Like many states, Florida maintains voter files that record who is registered to vote, their party registration, if any, their race and how often they cast a ballot. Because Florida has partisan registration and tracks the race of registered voters, its voter file offers more information than some other states.
The information allows pollsters to build polling samples tied to a state’s demographic makeup and historic political performance. But it’s information that Quinnipiac and other public pollsters don’t use.
“For the life of me, I just do not understand why they don’t use the voter file,” Tyson said of Quinnipiac. “It makes no sense. Florida makes available a lot of things other states do not, yet they choose not to use them.”
Quinnipiac instead uses random digit dialing, calling computer-generated phone numbers rather than the numbers of registered voters. While voter files are generally considered comprehensive, some public pollsters worry that phone information might not be available for all voters.
But random digit dailing can produce results that are less stable, especially if the pollster doesn’t adjust the sample for party identification. In the poll showing Biden with a 13-point lead, for example, the share of the sample that identified as Democrats — a different measure than party registration — was 6 points higher than those who identified as Republicans, a margin that even the most optimistic Democrats do not expect in the final turnout reports.
Schwartz defended the use of random digit dialing even in a state with reams of publicly available voter data.
“Random digit dialing gives pollsters the ability to talk with everyone,” he said. “When just relying on registered voter files, there can be coverage error when a voter cannot be matched with a phone number and therefore, cannot be included in the poll.”
Pollsters have long debated the merits of random digit dialing and voter files. As an example of random digit dailing’s success, Schwartz cited the 2017 Virginia governor’s race, in which Democrat Ralph Northam defeated Republican Ed Gillespie. Quinnipiac was the only poll to precisely measure Northam’s margin of victory, he said.
Of the 924 self-identified surveyed, 28 percent identified as Republican, 34 percent as Democrat, and 33 percent as independent. That sampling shifts from poll to poll, which is part of the Quinnipiac’s problem, some experts said.
And Quinnipiac and other public pollsters typically use few filters, variables used to select which voters they survey. Polling registered voters as opposed to likely voters is one common practice. Quinnipiac, like many other public pollsters, does not begin to identify likely voters until late summer, closer to the election.
When Quinnipiac does begin screening for likely voters, it generally relies on respondents’ answers to questions about whether they intend to vote or have voted in the past. Polls that rely on voter lists have actual turnout records, which are typically accurate, at their disposal.
“Do they turn out to vote in primary election or just general elections? Do they turn out in every election? Those are what I call ‘vote or dead’ people.

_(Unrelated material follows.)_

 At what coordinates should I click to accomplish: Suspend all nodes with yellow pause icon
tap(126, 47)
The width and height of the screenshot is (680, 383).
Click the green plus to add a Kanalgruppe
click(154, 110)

They will vote unless they are dead,” Florida Democrat consultant and pollster Screven Watson said. “All these factors are important in determining a poll’s ultimate accuracy. Did your poll screen, and your modeling accurately predict who ultimately votes in a given election?”

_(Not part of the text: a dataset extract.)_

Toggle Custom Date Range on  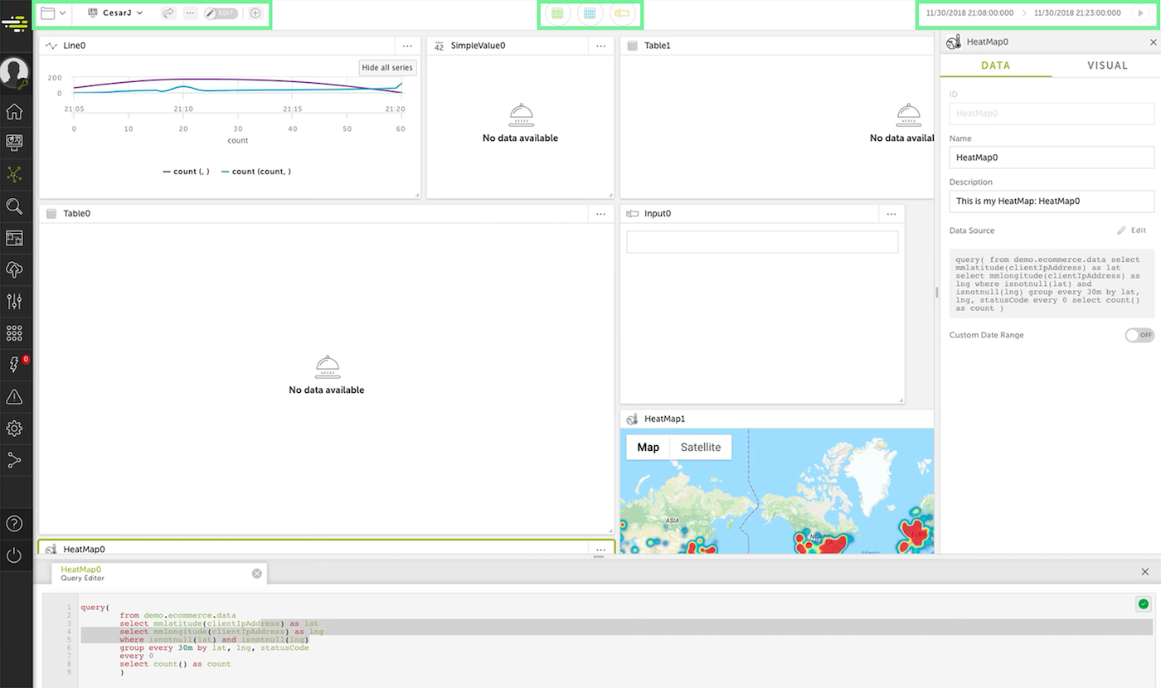[x=1139, y=335]
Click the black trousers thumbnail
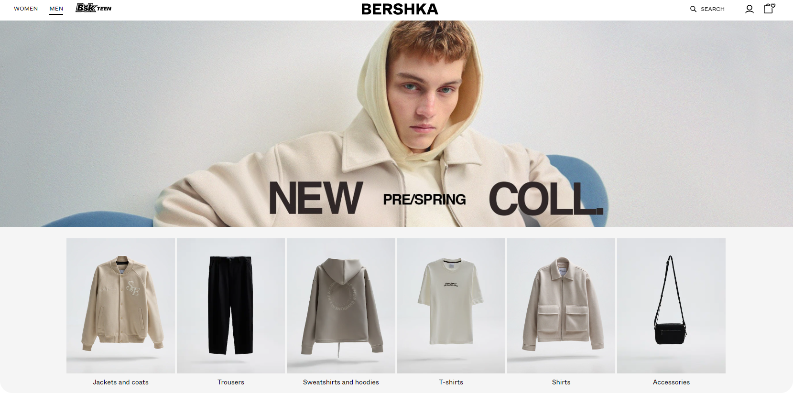793x393 pixels. [231, 306]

“Any poll that uses ‘self-identified’ registered voters with no screen for their voting history is quite simply garbage,” Watson said.
Tyson said he sometimes will monitor Quinnipiac’s non-political polls, which are less reliant on nailing a partisan sample. Quinnipiac’s July 23 poll, for instance, found 81 percent of people believe wearing masks is an effective deterrent to the spread of coronavirus.
“They were generally spot on with the mask number,” Tyson said.